My point is that if even a person who clearly is opposed to Republicans' efforts to steal the election is willing to suggest that somehow a small theft would be acceptable (or non-outrageous enough that we should not be too upset about it), then we are in real trouble.  And even if I am being somewhat ungenerous in my reading of this particular piece (not that I am, but others might be more charitably willing to ignore the clear implication), Republicans generally count on this kind of caution and confusion among their opponents to get away with things.
"We're going to steal the election for Trump by having all Republican legislatures and governors pass laws now, guaranteeing their electoral votes to Trump," is a bad look, even for Republicans.  And it would certainly concentrate the minds even of non-Republicans who think that election rigging is not an impeachable offense.  So being coy now might avoid enraging otherwise milquetoast commentators.

But why should Republicans care about that?  The pundit class uniformly excoriated them for the Garland blockade, the gun-lobby capitulation, and all the rest.  So what?
Is it fear of mass protests in the streets?  For those Republicans who, unlike Trump, do not salivate at the idea of violent right-wing terrorists disrupting those protests, such protests are more likely (and more likely to be intense) if the Republicans steal the election after Biden appears to have won it.  Concerns about mass mobilization, then, seem to be either the same no matter the timing of the theft or, if anything, to cut against waiting.

One especially cynical possibility is that elections are simply good business.  Being a citizen in a swing state is annoying due to all of the advertising, but the local economies certainly benefit from media purchases, travel expenses, and so on.  Why would states -- especially sunny states that are especially hurting for tourist business right now -- take themselves out of a campaign that has already seen a combined $14 billion in spending?  And of course, the politicians themselves get to spend time in the public eye, which they cannot resist.

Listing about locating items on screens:
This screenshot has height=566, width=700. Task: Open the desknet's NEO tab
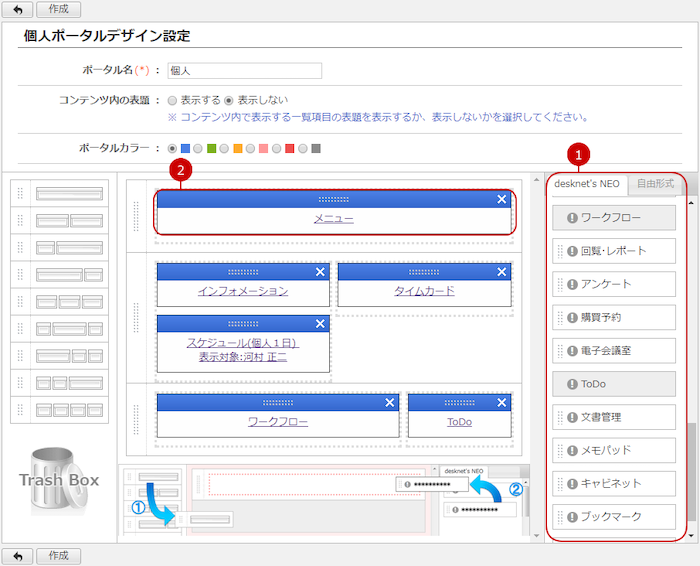(590, 183)
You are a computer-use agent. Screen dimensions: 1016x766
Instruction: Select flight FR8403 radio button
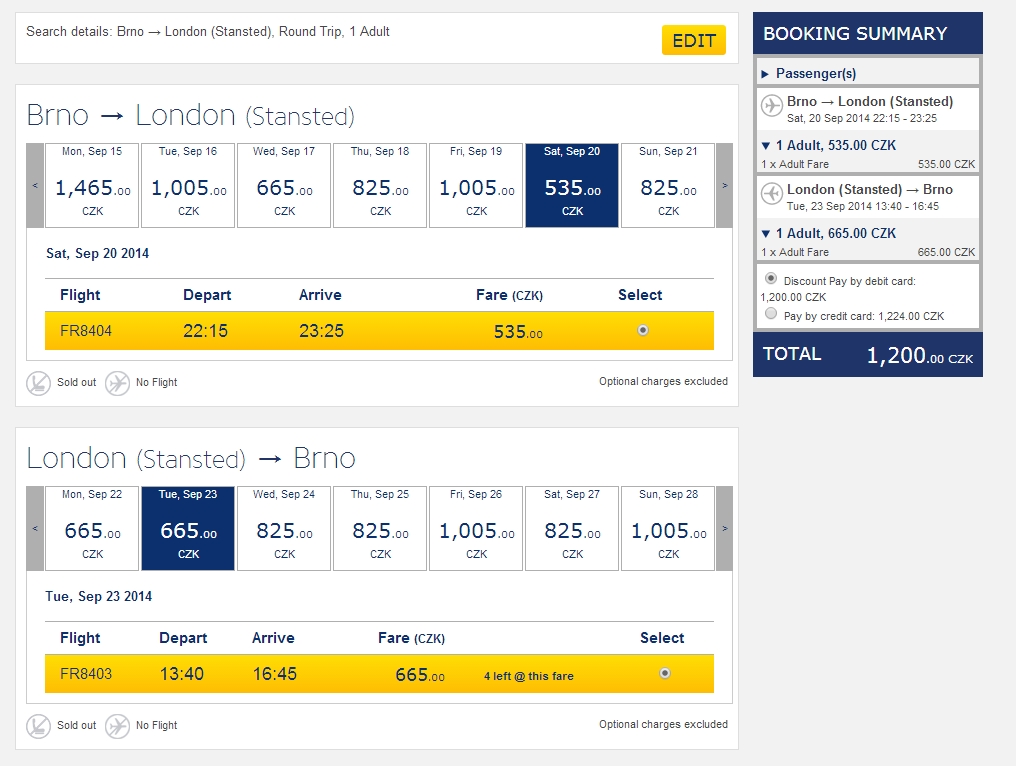[665, 674]
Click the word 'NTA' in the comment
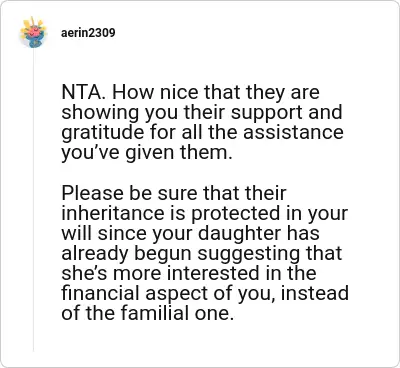The width and height of the screenshot is (400, 368). pos(82,92)
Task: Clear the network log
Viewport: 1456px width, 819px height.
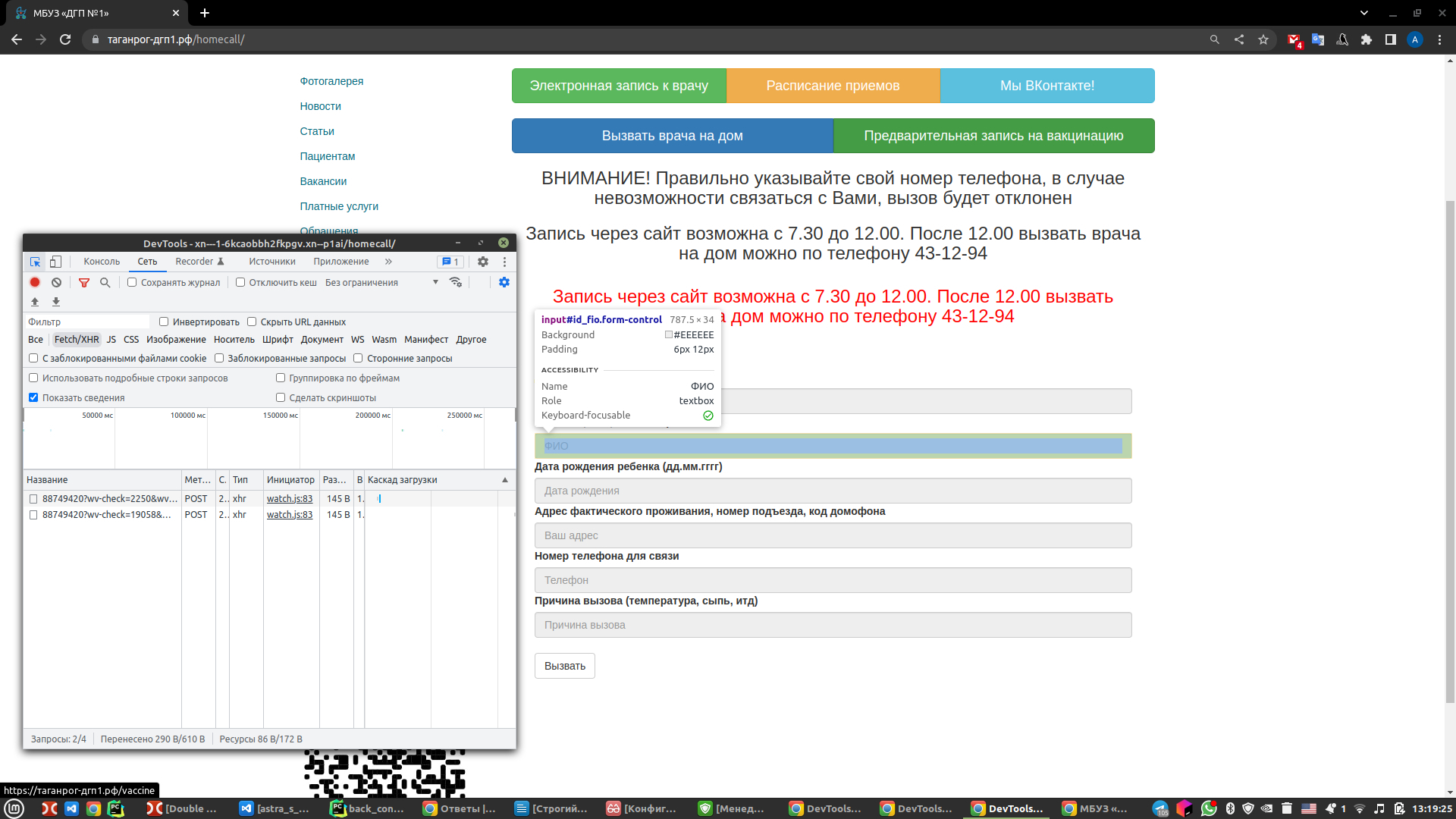Action: (x=56, y=282)
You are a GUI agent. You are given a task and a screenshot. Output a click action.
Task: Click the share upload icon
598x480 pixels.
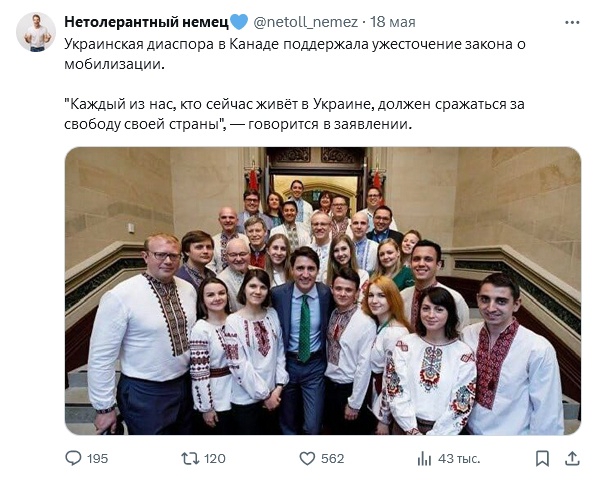(572, 458)
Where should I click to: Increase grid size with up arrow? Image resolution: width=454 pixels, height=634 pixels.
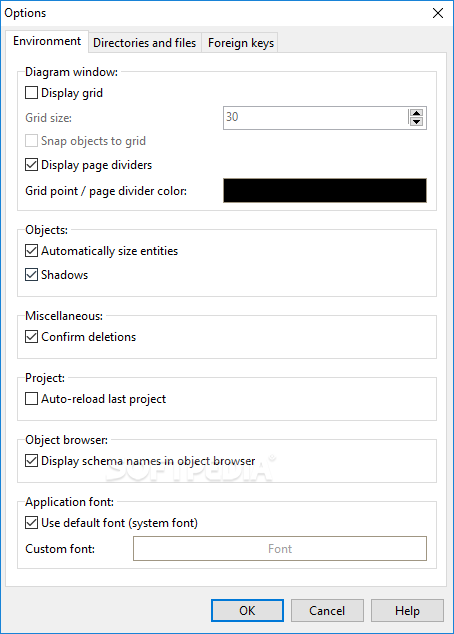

▸ Written request
How much combined spending has the campaign already seen, according to the commentary on stealing the election?

▸ The result
$14 billion